Akarsuya bırakılan mektuplar gibi. 1 ve 0 lardan oluşan dijital uzayın dipsiz kuyusuna bağırır gibi yaziyorum. Hani birileri duyar da ses verirse ne ala ses vermezse de “öff içimi boşalttım bari” der gibi yazıyorum.
Hiç bir toplumsal ideale hizmet etmeyi de amaçlamadan yazıyorum. Dedim ya içimi boşaltmak için yazıyorum. Ağız dolusu küfür edemesem bile, küfür etmek için yazıyorum. Hasan Hüseyin’in bir şiirinde dediği gibi küfürlerin de kuşlar kelebekler gibi uçacakları konacakları yeri iyi bildiklerini varsayarak, cok detaylı açıklamalara bile girme ihtiyacı duymadan yazmak istiyorum.
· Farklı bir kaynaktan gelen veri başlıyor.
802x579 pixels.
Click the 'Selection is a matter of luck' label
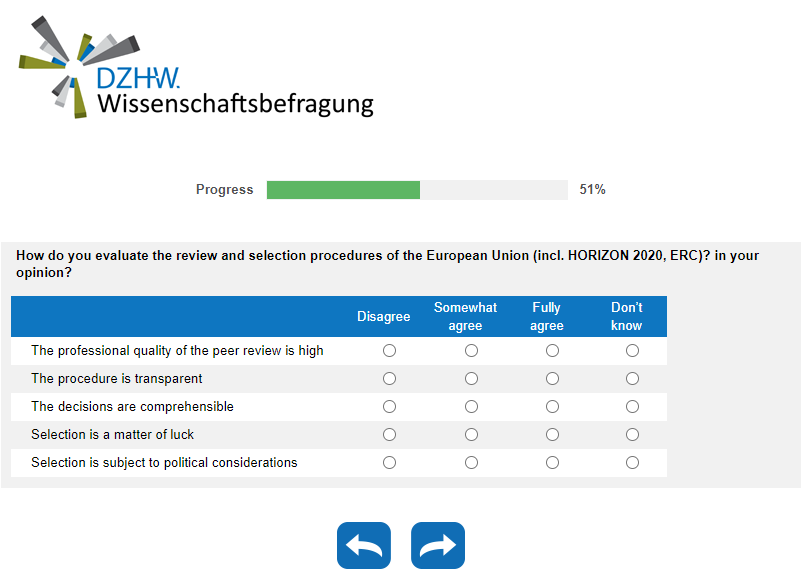tap(113, 435)
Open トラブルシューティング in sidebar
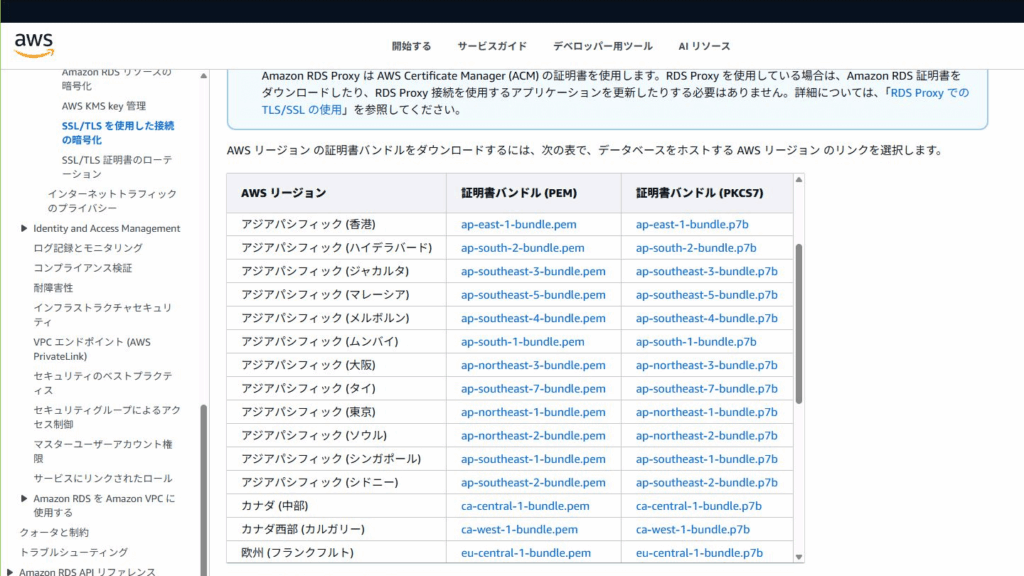The width and height of the screenshot is (1024, 576). 74,552
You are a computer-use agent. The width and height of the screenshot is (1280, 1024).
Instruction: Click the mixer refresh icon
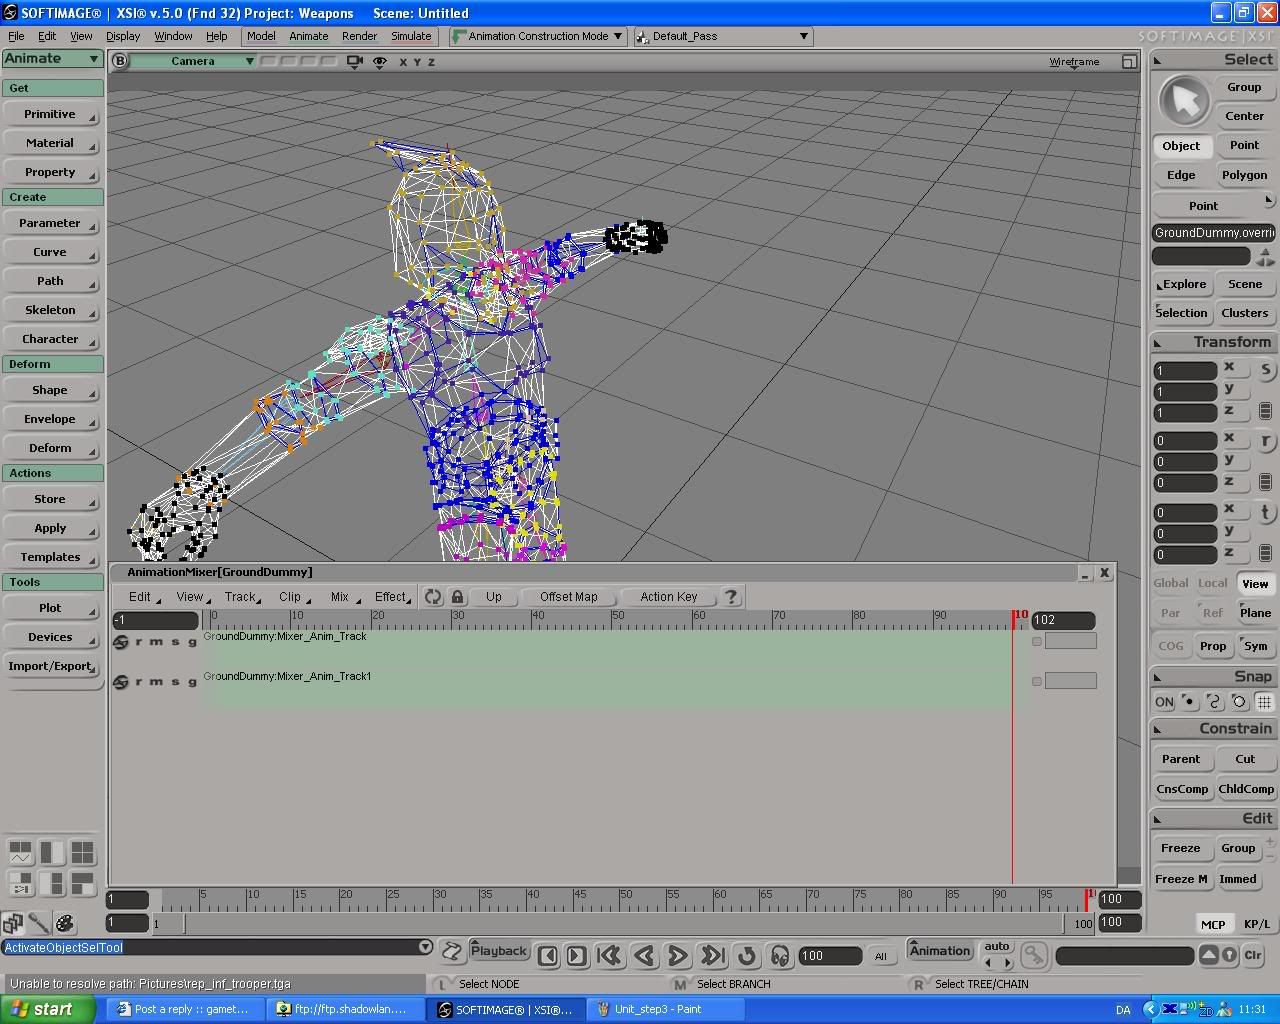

Bilimin verilerinden ve bilgi birikiminden yararlanmayi ihmal etmeden içimden geleni içimden geldiği gibi yazmak istiyorum. Özgür olmak için yazıyorum. Kendimi kendimden dahi özgür kılmak için.Yani bir tür günlük gibi, deneme gibi, hani biraz da yorumumu katarak yazmak istiyorum. Editörün ya da saklı-gizli hakemlerin (reviewers) kaygısını yaşamadan yazmak istiyorum.
Sahi siz niye yazıyorsunuz?
15 comments:
Pro et contra lehinde ve aleyhinde demek. Olması gerekmese de, bir kavrama gönderme yapması ve neyi kapsadığının belirtilmesine yardımcı olması bakımından bir anlamı var. Ele aldığım konuları lehte ve aleyhte yorumlamaya çalıştığım blogumun ismi.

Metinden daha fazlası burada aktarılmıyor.